EXERCISE INSTRUCTIONS:
In the entries below, find the line containing "You are a computer-use" and the line containing "Show info tooltip for Enable RegEx". Copy those two lines and everything between them exactly, without the pictures.
### DATA FOR PROCESSING ###
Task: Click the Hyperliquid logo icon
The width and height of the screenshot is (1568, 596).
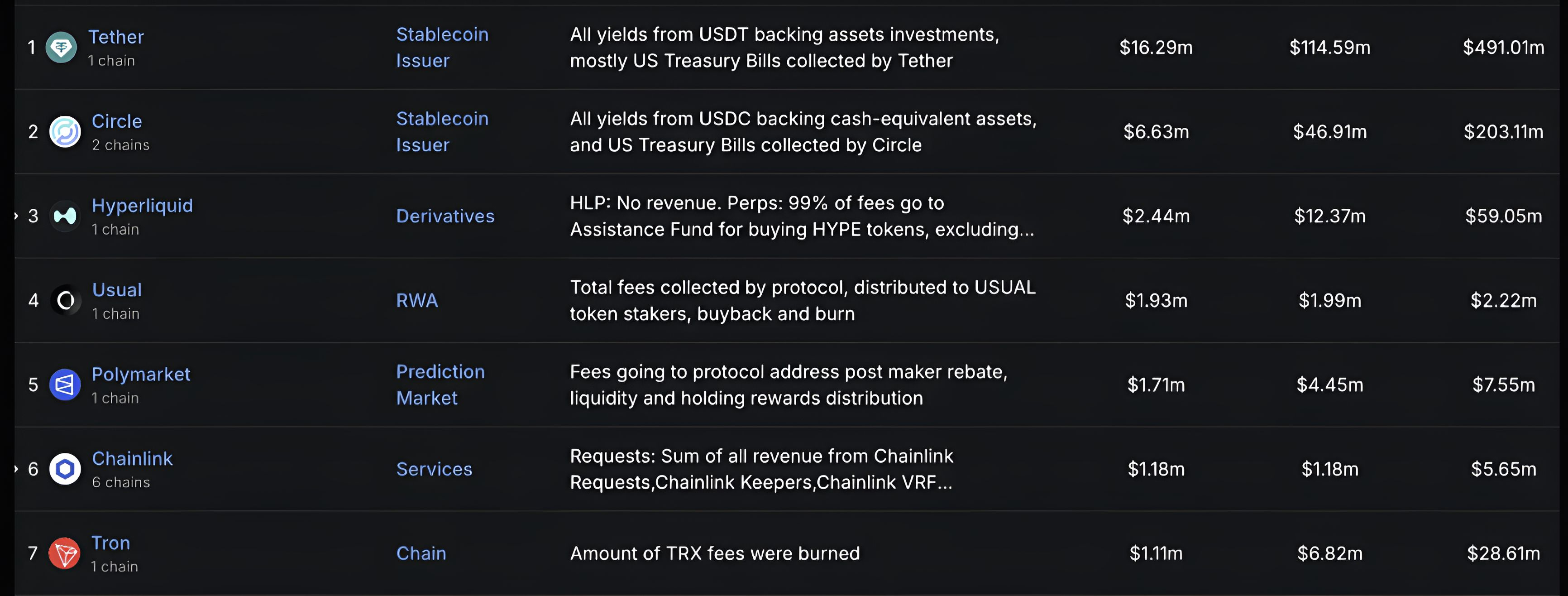Action: 65,216
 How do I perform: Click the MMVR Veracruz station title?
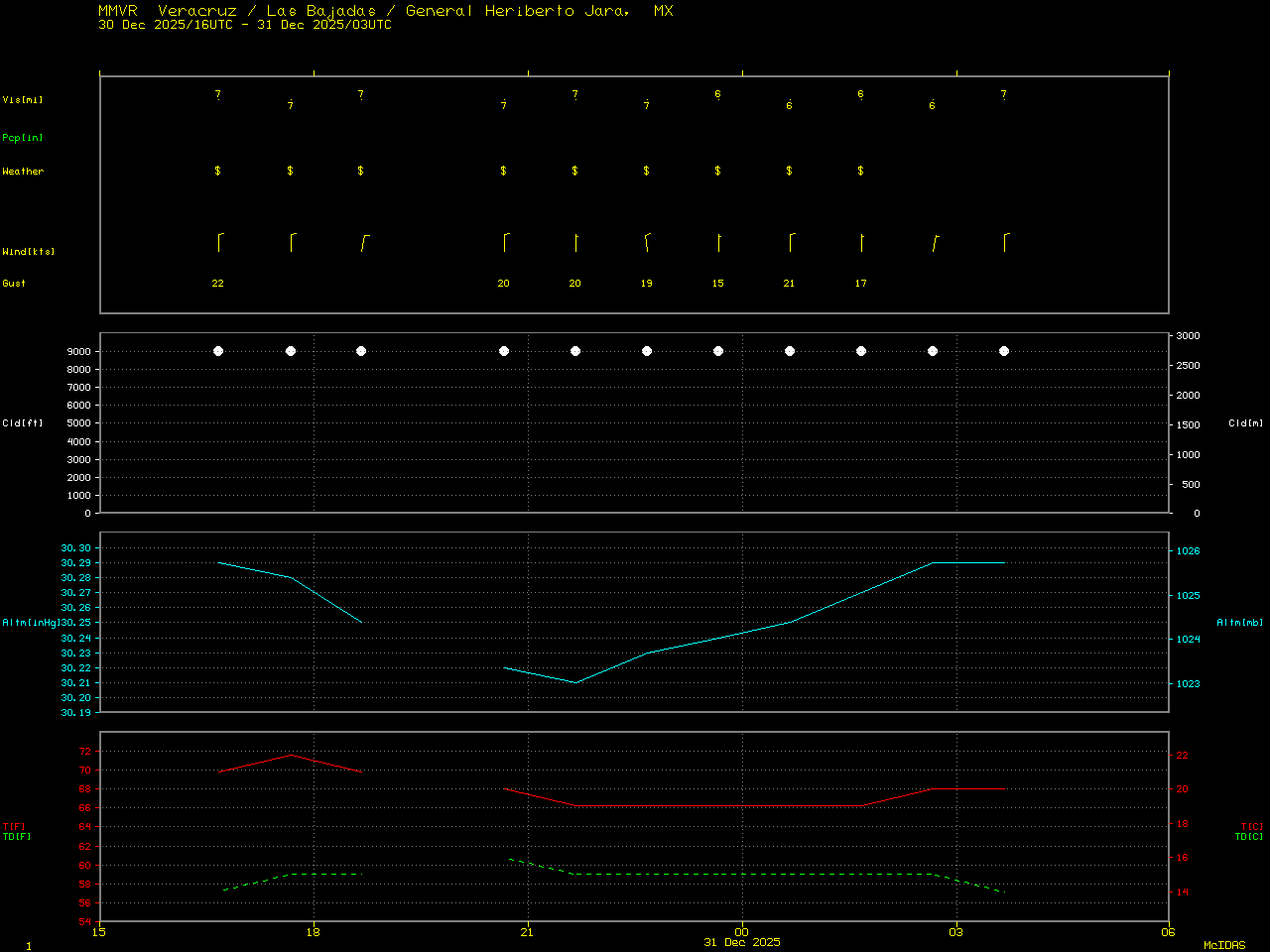click(385, 11)
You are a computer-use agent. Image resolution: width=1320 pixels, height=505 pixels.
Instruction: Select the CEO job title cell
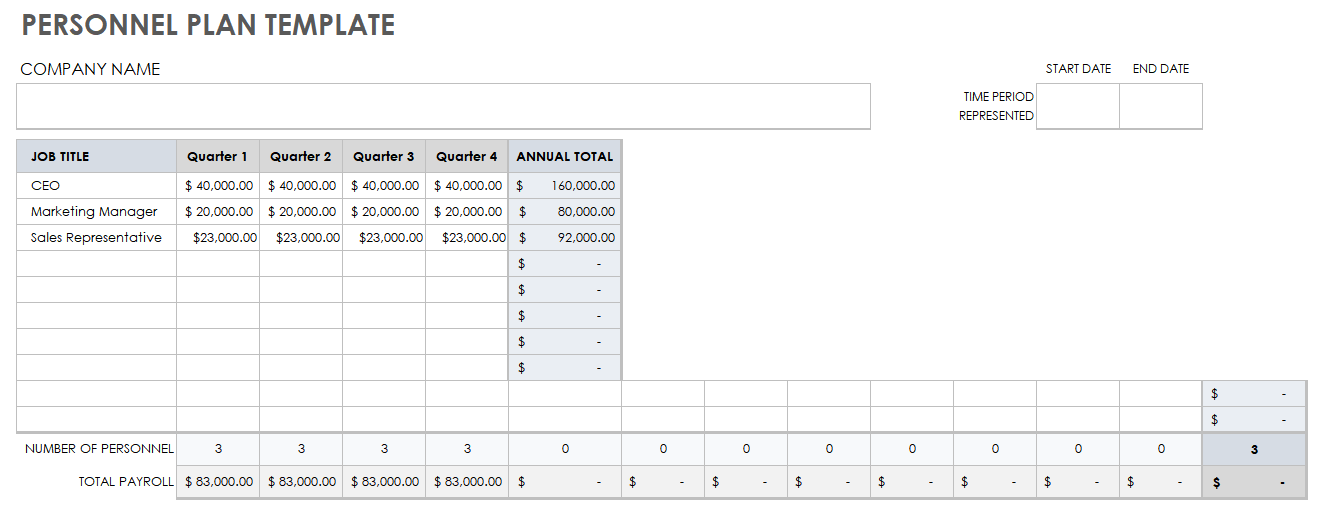coord(97,186)
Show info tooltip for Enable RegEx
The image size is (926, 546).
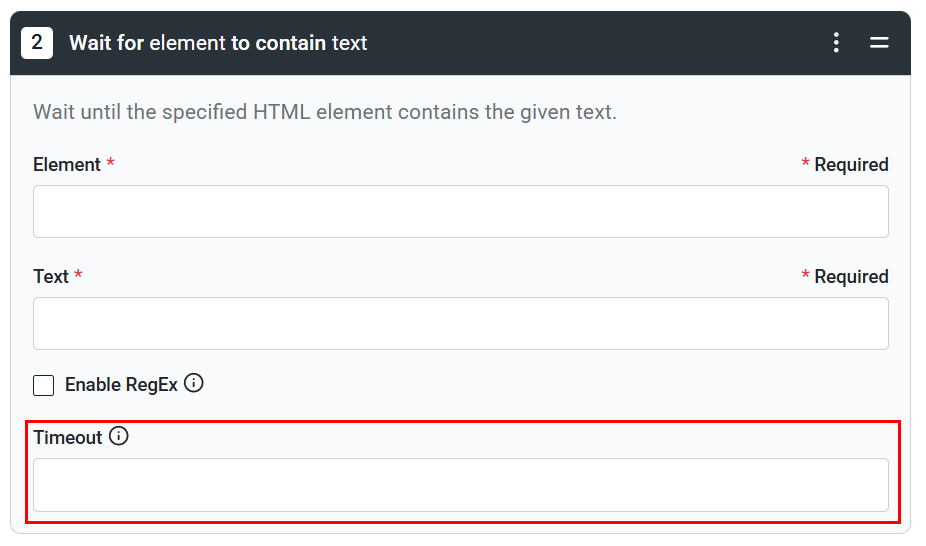194,383
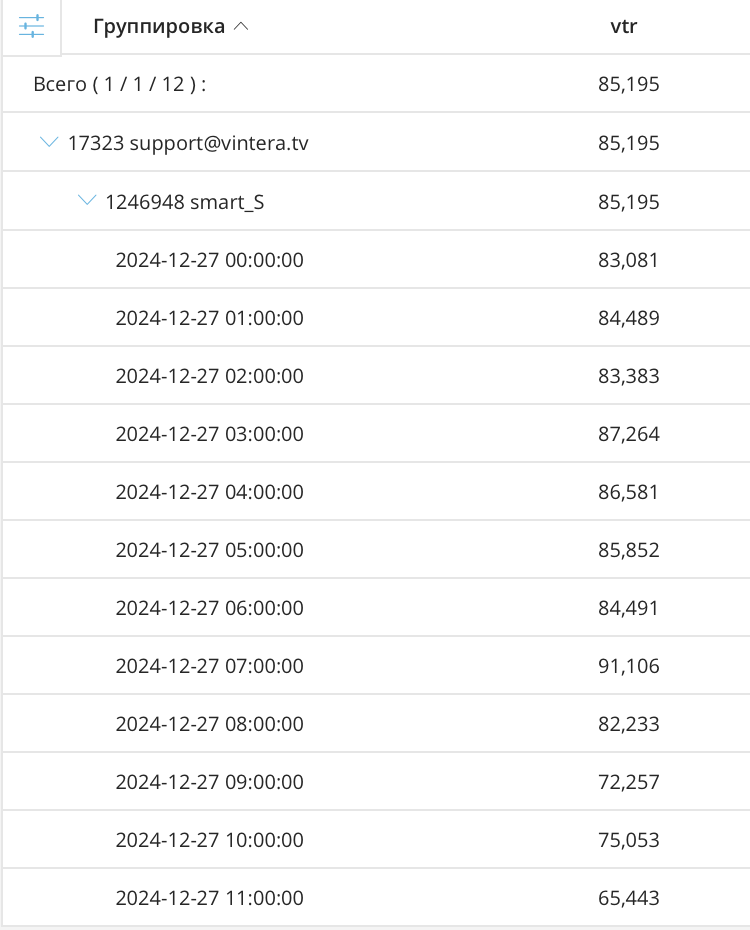Select the 2024-12-27 03:00:00 row
750x930 pixels.
pyautogui.click(x=209, y=435)
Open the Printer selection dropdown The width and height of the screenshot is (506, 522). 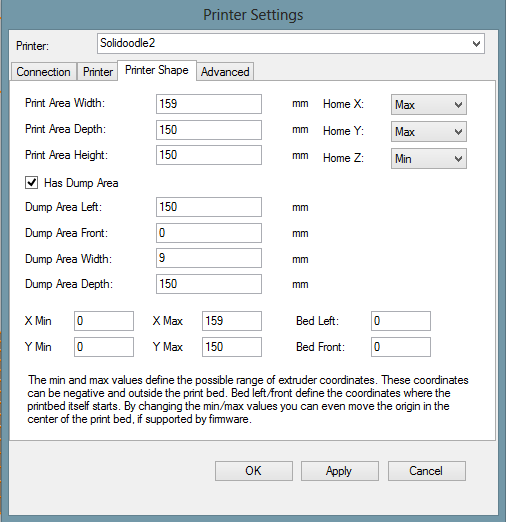click(x=291, y=43)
###
ANSWER BOX:
You are a computer-use agent. Image resolution: width=1320 pixels, height=505 pixels.
Instruction: Select the CEO job title cell
coord(97,186)
Show info tooltip for Enable RegEx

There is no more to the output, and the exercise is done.